King paused briefly to consider his options.
He conjured up the mental image of gunning down eight men in an unexpected bloodbath, and it set off a dark twinge in the pit of his gut. The idea didn’t entice him — he would do it if the situation demanded it, but nothing about it would carry pleasant feelings.
These men were born and raised Somalians — a tough life in itself. They were skinny and gaunt and hopped up on some cocktail of off-brand hard drugs. He could see it in the way their gazes jerked to the tractor unit, surrounding it, swarming it, their lips smacking at the thought of the dope they could buy with Reed’s generous payment.

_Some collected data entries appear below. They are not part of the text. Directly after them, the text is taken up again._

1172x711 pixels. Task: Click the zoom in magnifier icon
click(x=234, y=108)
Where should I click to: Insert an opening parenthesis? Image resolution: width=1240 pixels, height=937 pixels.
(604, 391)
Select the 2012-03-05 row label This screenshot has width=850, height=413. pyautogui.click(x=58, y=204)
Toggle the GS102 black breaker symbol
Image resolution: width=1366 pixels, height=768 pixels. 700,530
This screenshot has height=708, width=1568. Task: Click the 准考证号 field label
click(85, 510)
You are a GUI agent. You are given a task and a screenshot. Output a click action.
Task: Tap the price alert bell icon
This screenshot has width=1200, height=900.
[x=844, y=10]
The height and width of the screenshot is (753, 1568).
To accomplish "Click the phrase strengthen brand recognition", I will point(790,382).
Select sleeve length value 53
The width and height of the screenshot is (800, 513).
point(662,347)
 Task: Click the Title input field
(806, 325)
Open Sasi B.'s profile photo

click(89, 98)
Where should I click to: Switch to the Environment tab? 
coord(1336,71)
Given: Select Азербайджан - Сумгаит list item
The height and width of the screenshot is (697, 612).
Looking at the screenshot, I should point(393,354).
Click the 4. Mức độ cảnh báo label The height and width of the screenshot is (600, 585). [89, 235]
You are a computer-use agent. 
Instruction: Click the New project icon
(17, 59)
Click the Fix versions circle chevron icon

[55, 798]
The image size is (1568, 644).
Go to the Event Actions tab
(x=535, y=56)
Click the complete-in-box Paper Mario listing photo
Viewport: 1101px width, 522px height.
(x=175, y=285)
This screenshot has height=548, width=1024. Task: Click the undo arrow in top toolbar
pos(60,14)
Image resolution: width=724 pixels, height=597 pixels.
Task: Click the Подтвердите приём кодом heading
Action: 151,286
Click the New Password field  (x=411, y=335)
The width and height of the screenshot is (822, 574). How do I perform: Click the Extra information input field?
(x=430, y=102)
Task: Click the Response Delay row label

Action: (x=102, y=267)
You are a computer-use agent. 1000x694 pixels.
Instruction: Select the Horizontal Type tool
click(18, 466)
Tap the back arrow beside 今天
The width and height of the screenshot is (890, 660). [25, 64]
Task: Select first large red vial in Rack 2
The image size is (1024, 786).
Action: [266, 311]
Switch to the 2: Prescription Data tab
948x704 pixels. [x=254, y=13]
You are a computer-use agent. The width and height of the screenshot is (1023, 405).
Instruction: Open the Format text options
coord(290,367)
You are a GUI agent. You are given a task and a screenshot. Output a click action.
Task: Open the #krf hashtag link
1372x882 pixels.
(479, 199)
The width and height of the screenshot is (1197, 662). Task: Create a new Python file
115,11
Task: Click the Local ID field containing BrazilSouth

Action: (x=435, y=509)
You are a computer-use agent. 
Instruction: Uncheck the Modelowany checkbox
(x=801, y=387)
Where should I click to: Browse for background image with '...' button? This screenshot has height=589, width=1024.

King had the Kalashnikov AK-47 resting on a small, smooth rock in front of his pronated form.
He was ready.
But he needed the subconscious command.
Whether that came from youthful naivety or a strong moral compass, he needed the eight-man gang of barbarians to prove they deserved to die. It was something primal, something instinctive. He had been granted full discretion to act as he pleased on the battlefield, and he was determined not to lose his humanity on his second operation. It might have seemed ridiculous to a more hardened soldier, but King wouldn’t have made it this far if he’d simply tried to fit in with the rest of the pack.
It was part of the reason why he’d implemented Beth in his plan.
One of the thugs — clutching his own AK-47 at the ready — stepped up onto the driver’s step and hurled open the door of the truck. He aimed his barrel into the cabin and King’s heart leapt into his mouth — for a brief moment he thought the man might unload his weapon then and there, leaving no room for King to act. But the guy hesitated, his eyes widening, a sick grin spreading across his mouth, revealing a set of gums sporting a handful of rotting teeth.